**SELECTED EXTRACT:**
· · · ·
We recommend you consider buying shares of Tiny Gold as soon as possible. This is potentially one of quickest gains you could see in your lifetime.”
So … “Tiny Gold” is the stock they’re recommending, but it’ll make it a bit easier if we first identify who the potential acquirer is (“Big Gold”). Let’s sniff out a few more of the “Big Gold” clues:
“In 2008, Big Gold made a bid for another small miner, operating right next to Tiny Gold’s property.
Why are they so interested in this area?
“Quite simply, it’s where Big Gold’s flagship mine is located. This gold-producing district is the single biggest source of revenue for the company every year.
“It’s a region I’m going to call the “Yellow Sea”. (As I said earlier, I must keep a lot of details secret. If too many folks figure it out by doing a simple Google search, this opportunity will be ruined.)”
Sorry, Frank — but you tease, we de-tease … it’s kind of our thing. More on “Big Gold” …
“Explorers have been interested in the area since the 1920s, when gold was first discovered here. But it wasn’t until the 1990s… when Big Gold acquired mining rights in this area… that it truly shot to fame.
· · · ·
**DATA EXTRACT:**
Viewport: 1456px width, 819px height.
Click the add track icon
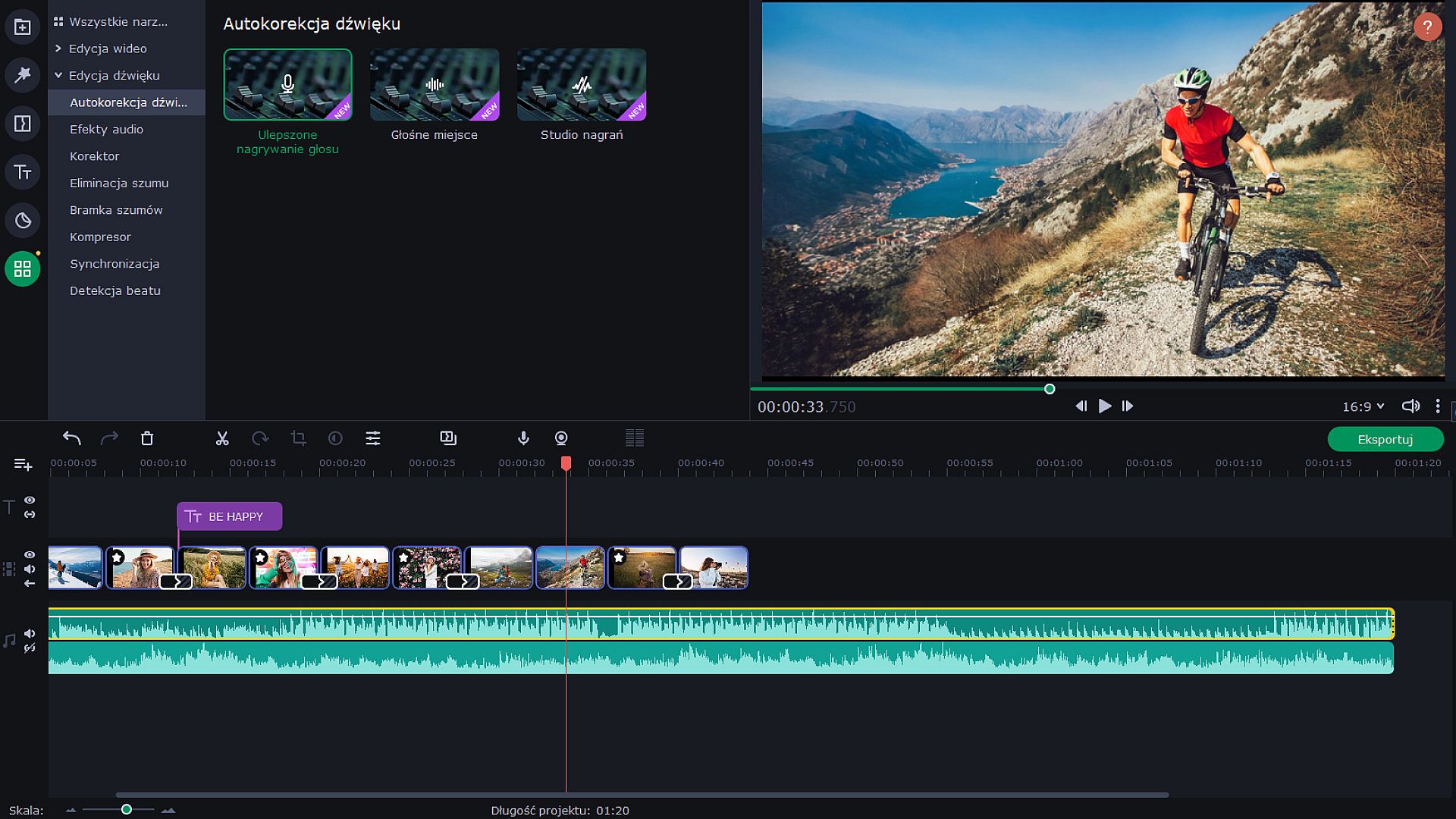tap(23, 464)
· · · ·
**TASK INSTRUCTIONS:** Reproduce the Tiny Gold passage word for word, from "We recommend you" up to and including "in this area?".

**FINISHED TASK:**
We recommend you consider buying shares of Tiny Gold as soon as possible. This is potentially one of quickest gains you could see in your lifetime.”
So … “Tiny Gold” is the stock they’re recommending, but it’ll make it a bit easier if we first identify who the potential acquirer is (“Big Gold”). Let’s sniff out a few more of the “Big Gold” clues:
“In 2008, Big Gold made a bid for another small miner, operating right next to Tiny Gold’s property.
Why are they so interested in this area?